Я закрываю ее, делая медленные, грёбаные шаги вокруг машины… Я даже, блядь, не знаю, почему. Но, черт возьми, это кажется необходимым. Одно это должно заставить меня вышвырнуть ее задницу из машины. Вместо этого я проскальзываю внутрь и везу нас в первое попавшееся еще открытое заведение, маленькую городскую закусочную.
Мы здесь уже двадцать минут, и последние пятнадцать она притворялась, что не наблюдает за мной из своего угла кабинки, в то время как я намеренно игнорировал этот факт, полностью сосредоточившись на своей картошке фри и шоколадном коктейле. Ее драматическое раздражение и сильный удар ложкой по столешнице вызывает должный эффект.

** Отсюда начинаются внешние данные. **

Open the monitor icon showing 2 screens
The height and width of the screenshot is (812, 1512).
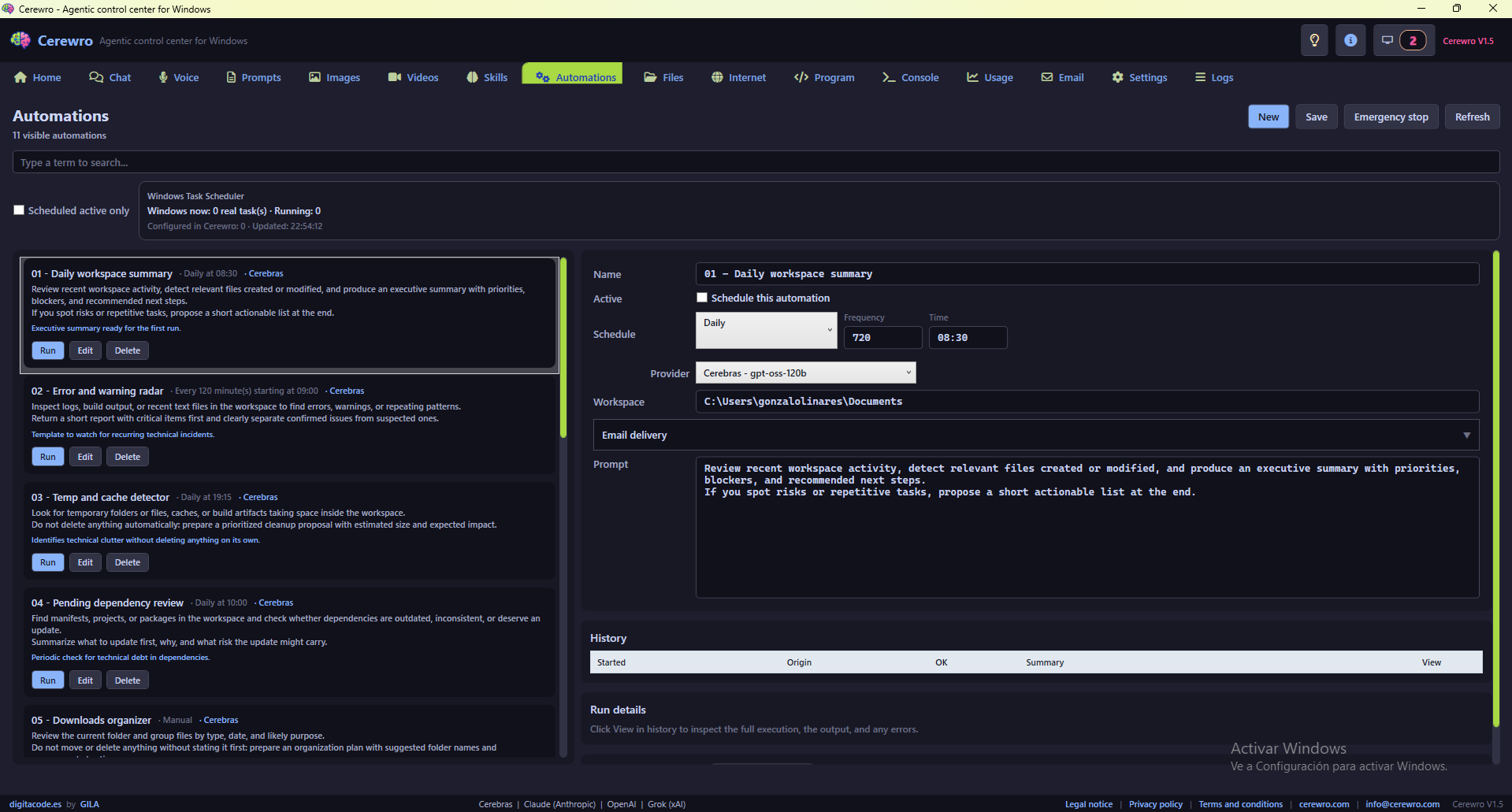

Я поворачиваю голову к ней:
— Что?
— Ты не собираешься спросить меня, почему я была снаружи?
— Нет.
— Почему бы и нет?
— Потому что я уже знаю.
— Хорошо… — Она поворачивается всем телом, чтобы посмотреть мне в глаза. — Так почему я была там?
— Нет. — Я качаю головой. — Я не играю в твою ерунду, просто жду, пока не получу возможность забрать твою задницу и бросить тебя у обочины.
— Если это правда, зачем вообще появляться?
Мои брови сходятся вместе, понимая, что я не знаю ответа на этот вопрос. Что я точно знаю, так это то, что я чувствовал беспокойство, потребность выйти и подышать была чертовски удушающей, поэтому я так и сделал.